Records for locating described items:
* * * * *

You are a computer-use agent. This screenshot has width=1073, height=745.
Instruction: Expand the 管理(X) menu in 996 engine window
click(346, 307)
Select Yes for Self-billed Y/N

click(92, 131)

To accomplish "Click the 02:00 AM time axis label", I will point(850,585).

* * * * *

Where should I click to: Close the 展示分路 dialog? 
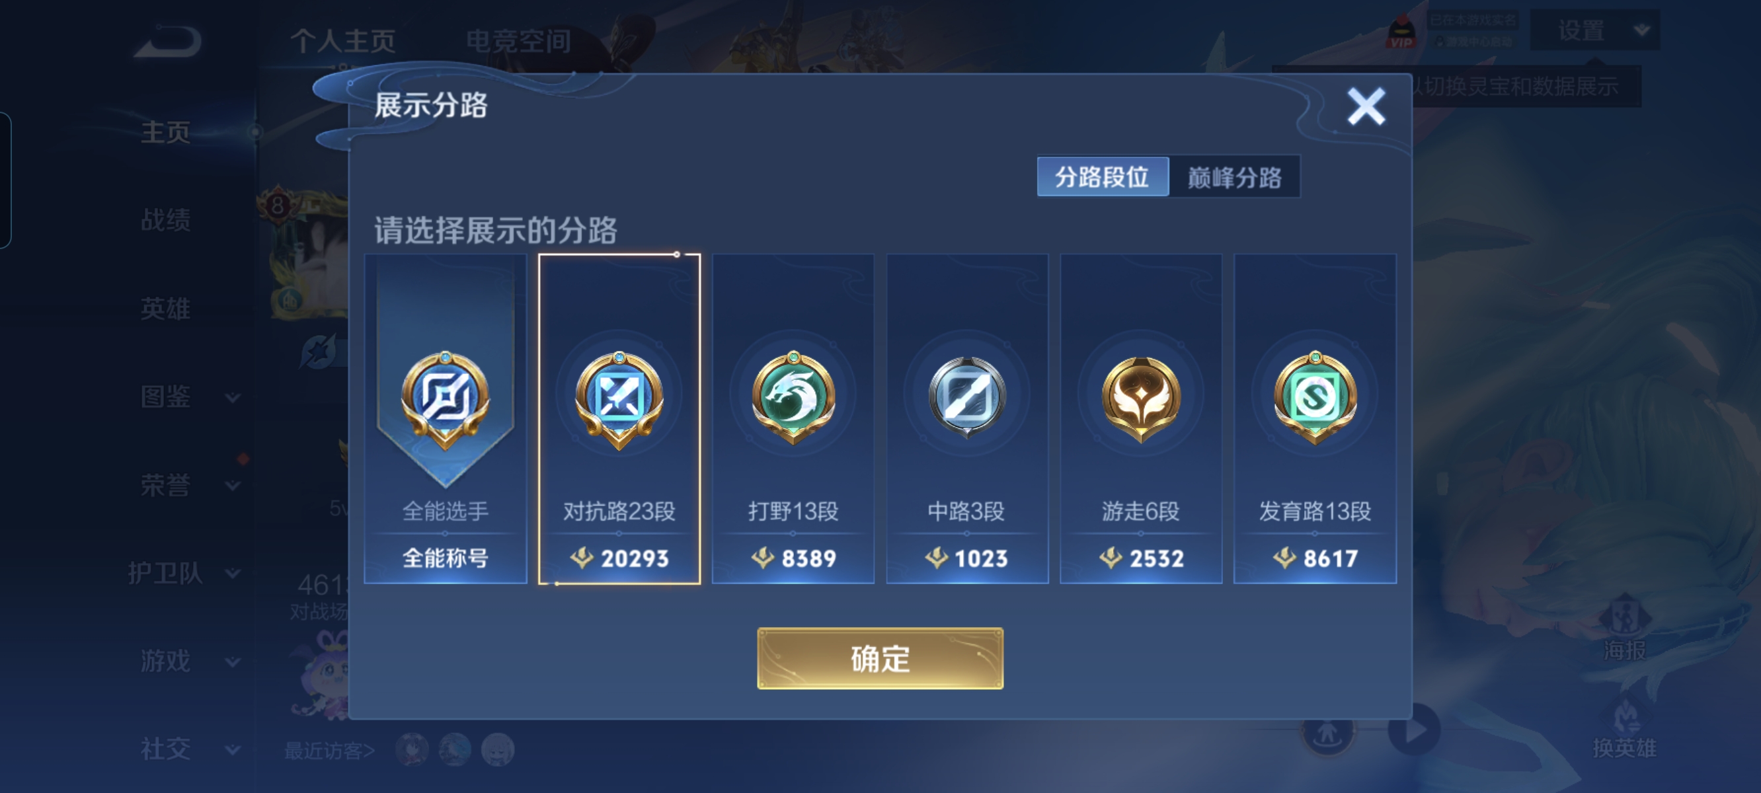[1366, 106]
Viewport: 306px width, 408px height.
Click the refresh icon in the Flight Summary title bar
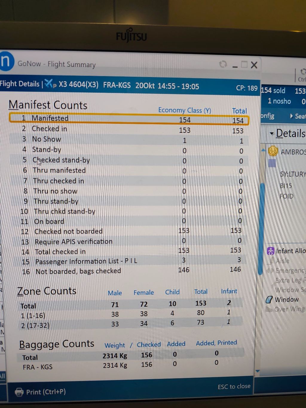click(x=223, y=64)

* * * * *

◆ Instructions to follow ◆
Rewrite the lines from the line with "You are a computer-use" through the line with "I will point(850,585).", substituting "screen capture" for "screenshot" and leaving everything else unchanged.

◆ Answer for this exercise ◆
You are a computer-use agent. This screen capture has width=1073, height=745.
Instruction: Expand the 管理(X) menu in 996 engine window
click(346, 307)
Select Yes for Self-billed Y/N

click(92, 131)

To accomplish "Click the 02:00 AM time axis label", I will point(850,585).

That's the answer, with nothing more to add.